Over the last few months, I've come to realize that I was always a "prepper"; I enjoy being able to do things for myself without help from anyone. I generally don't trust people that provide my food, work on my car, fix my computer, or handle my money. Some of it I'm willing to accept as necessary evil, other parts I'm working towards self-sufficiency.

I needed to come to that conclusion of my own volition, or at least what I think is my own volition :P If she's already on the bandwagon, so to speak, she'll need to come to her own conclusions. I would say that gentle nudging coupled with calm, open discussion is the key. Be prepared to listen to her point of view, and take it into consideration instead of dismissing it.

OutWestTX:
Independence and self-reliance have always been American traits (up until recently).  Prepping is the embodiment of that spirit.  I doubt you are going to be able to "flip" someone who can't see what is happening. 

299 Days is the best book I have read so far.  Lights Out is the other one.  One Second After would be the third.  You might try watching the Nat Geo movie, American Blackout with her.  It is only 1 1/2 hrs if you watch it on Youtube. 

Let us know how it goes.

Oxymoron02:
I second reading flip that spouse.

Honestly, what got my husband on board was a series, over several years, of small personal emergencies that necessitated relying on my preps.

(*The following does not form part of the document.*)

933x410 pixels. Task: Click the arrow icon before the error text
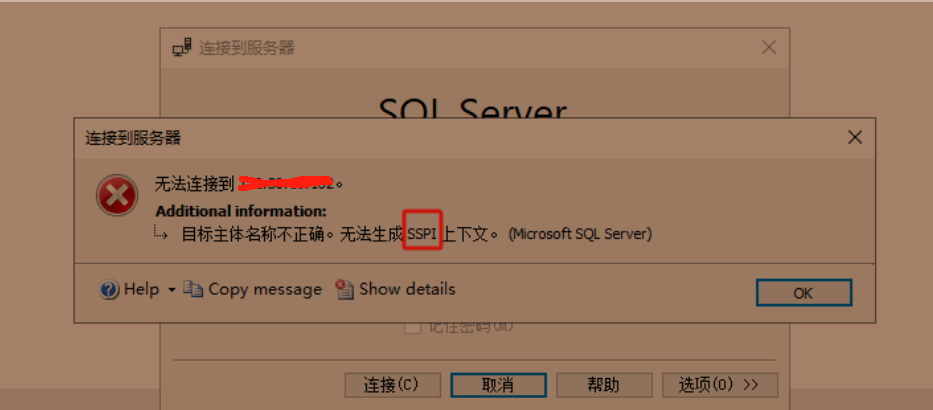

I think it helped that I don't push and every prep he ever questioned I had a sane response for, something a logical person would accept as not weird.  "I've already put the grill away for the year, why did you buy more fuel?"  Last year, we lost power for 36 hours, fuel was nowhere to be found locally, this year, I'd like to be able to cook if that happens.  Worst case scenario, it's there for next summer.  "Oh, that makes sense."  Baby steps.